Mr Leyonhjelm will be asking government leader in the Senate Eric Abetz to guarantee ''tenure'' for the ''premier shooting facility'', which sits on Commonwealth land.
''Greg Hunt wants to twist my arm a bit about Direct Action,'' he added. ''Based on what I know now I'm against it.''
■ South Australian independent Nick Xenophon: He wants the Coalition to consider policies such as support for Australian manufacturing, gambling reform and more ''truthful'' food labelling to show which supermarket products are Australian made.
''The trouble with horse trading is that sometimes you end up with a donkey, or worse still you make an ass of yourself,'' Senator Xenophon said.
■ Democratic Labor Party's John Madigan: Concerned about social justice issues.

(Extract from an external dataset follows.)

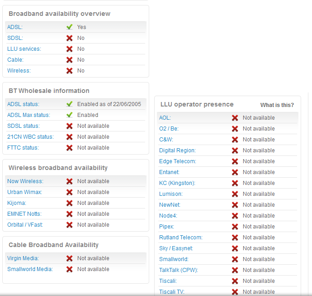
Task: Click the red X in the AOL row
Action: coord(235,118)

■ Palmer United Party's Clive Palmer: ''I haven't got the time to meet with Tony Abbott or any of his ministers.''
Mr Palmer's three Palmer United senators and their Motoring Enthusiast partner Ricky Muir will control the balance of power in the new Senate, meaning Mr Abbott will have to win their support for any legislation opposed by Labor and the Greens.
This will include university fee deregulation, $7 GP co-payments and the abolition of the carbon and mining taxes.
■ Family First's Bob Day: In negotiations with the government Mr Day will argue for abolition of all family payments and their replacement with generous tax cuts.
He will also argue for new rules that allow employees to opt out of workplace legislation and work for lower hourly rates if that is what they need and want in order to secure work.
He supports many of the Abbott government's measures, including Treasurer Joe Hockey's philosophy of ending the ''age of entitlement''.
But Mr Day says he will not succumb to Environment Minister Greg Hunt's arguments on Direct Action, adding that he will not only be opposing the policy but ''campaigning [his] crossbench colleagues to block it''.